# TO DO:
a. Which organizations does the black lung article name as the source of a study or analysis? List them all.
b. Under the new Kentucky regulations in the black lung article, which specialists can diagnose the disease for compensation claims?

A publication of Appalachian Voices

A publication of Appalachian Voices

Energy Report

Black Lung Disease Surges as Support for Miners Dwindles

By Elizabeth E. Payne

The incidence of black lung disease among Appalachian coal miners is at a 25-year high, according to a recent study by scientists from the National Institute for Occupational Safety and Health.

Black lung disease results in the scarring of lung tissue when coal and silica dust are inhaled during mining. The disease is chronic and fatal, though there are treatments that can improve quality of life.

Despite the sharp rise in reported cases of black lung, the federal taxes on coal companies that help compensate affected miners are set to expire next year. Currently, coal companies pay $1.10 per ton of coal excavated underground to the federal Black Lung Disability Trust Fund, which supports miners affected by the incurable disease. But this rate is set to drop by more than half, to $.50 per ton, in 2019.

Such a reduction in funds would likely require a taxpayer bailout to keep the black lung trust fund solvent, according to an analysis by the Government Accountability Office.

Citing hard times, coal companies are in favor of this tax reduction, but the coal miners’ trade union sees things differently.

“This is a problem that has been created by the coal industry,” Cecil Roberts, president of the United Mineworkers Union of America, told Reuters. “There is a system to help the victims of this disease already in place that the coal industry pays for, and I see no reason why we would put the taxpayers on the hook instead.”

In Kentucky, new state regulations make it harder for miners with black lung disease to win workers’ compensation claims. The law prohibits radiologists from reading a patient’s x-ray and diagnosing the disease. Only pulmonologists — specialists of the lungs and respiratory system — can now make this diagnosis for compensation claims.

According to an analysis by NPR, “just six pulmonologists in Kentucky have the federal certification to read black lung X-rays and four of them routinely are hired by coal companies or their insurers.”

Meanwhile, in July the Western Kentucky District U.S. Attorney charged eight former employees of the now-bankrupt Armstrong Energy with falsifying dust monitoring samples in two Kentucky mines.

# DATA EXTRACT:
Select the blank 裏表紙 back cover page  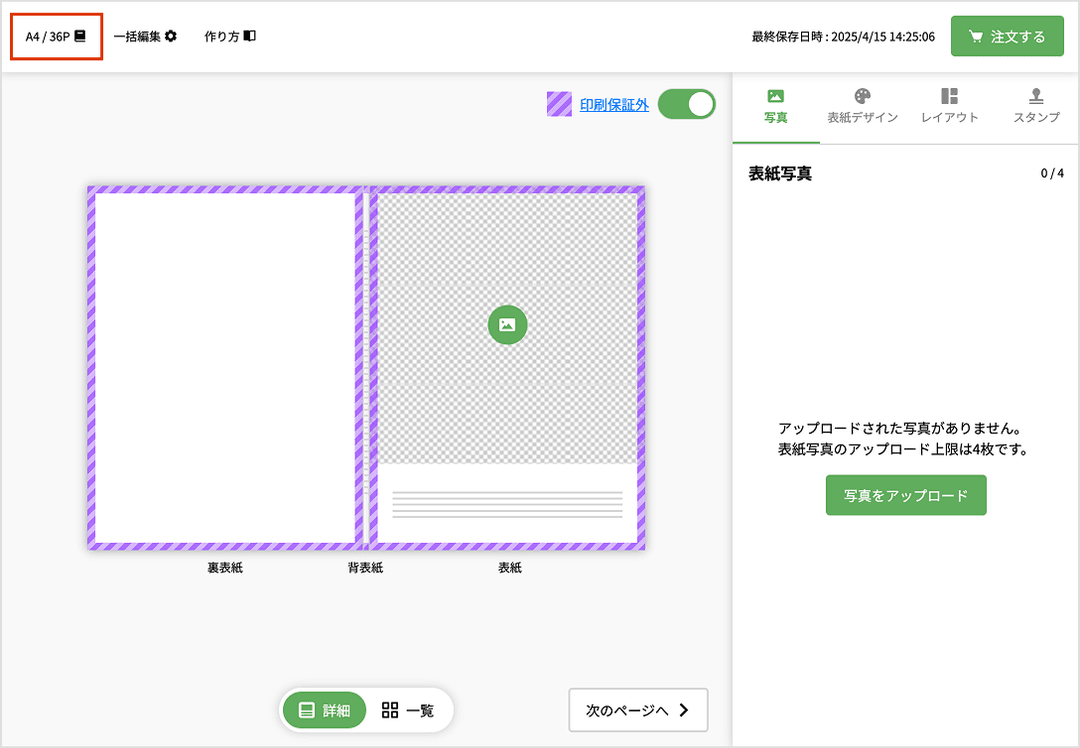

# EXERCISE ANSWERS:
a.
- National Institute for Occupational Safety and Health
- Government Accountability Office
- NPR

b. Only pulmonologists can.